Do ponto de vista religioso, sabemos que nos países da Europa e da América, a maioria de seus habitantes se consideram cristãos. Contudo, embora a imagem de Jesus esteja indissoluvelmente associada à justiça, à solidariedade, à fraternidade, à paz e à opção preferencial pelos mais carentes, muitos dos que possuem e dirigem igrejas autoproclamadas cristãs são ativos expoentes políticos do fascismo. Eles defendem e pregam, na verdade, exatamente o oposto do que o legado de Jesus simboliza. Desse modo, na boca e nos escritos desses farsantes, Jesus foi transformado em um ardoroso capitalista, propondo e abençoando o egoísmo típico do capitalismo, pregando a discriminação, o ódio, a guerra e a defesa dos privilégios dos bilionários em detrimento dos mais necessitados.

Com as famigeradas teologias da prosperidade e do domínio, os capitalistas fascistas que se fingem de cristãos procuram conquistar apoio popular para seus projetos profundamente contrários a todas as aspirações de Jesus. Portanto, usam seu nome para garantir a persistência de todas as injustiças que ele sempre combateu. Usam o nome de Jesus para crucificá-lo novamente, em favor dos interesses das classes dominantes, às quais eles pertencem.

Além disso, através da manipulação das palavras bíblicas, os capitalistas fascistas que controlam tais igrejas induzem um enorme contingente de pessoas a sair em apoio de um dos mais horrendos crimes contra a humanidade de todos os tempos: o genocídio do povo palestino pelas forças do colonialismo sionista do Estado de Israel, que está ocorrendo neste momento. Como é possível aceitar que o nome e a simbologia de um ser tão entranhavelmente associado com o humanismo, a bondade, a justiça, o respeito à vida e à não-discriminação seja empregado para validar um dos atos mais monstruosos da história humana?

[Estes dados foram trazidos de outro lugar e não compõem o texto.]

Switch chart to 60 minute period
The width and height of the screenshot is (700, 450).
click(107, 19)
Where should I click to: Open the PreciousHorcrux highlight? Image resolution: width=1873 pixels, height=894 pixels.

Para sintetizar o exposto nas linhas anteriores, todos os que nos interessamos pelo estudo da linguagem sabemos o poder que as palavras exercem na estruturação de nossa forma de pensar e de nos reconhecermos. Por isso, temos consciência de que, muitas vezes, elas são empregadas com o propósito de esconder os objetivos realmente almejados, assim como, em várias oportunidades, servem também como instrumento de autoengano, uma vez que, quando tem clareza de que suas pretensões não são nada solidárias ou justas, o ser humano tende a sentir a necessidade de iludir a si mesmo para, desta maneira, aliviar-se de uma possível dor de consciência.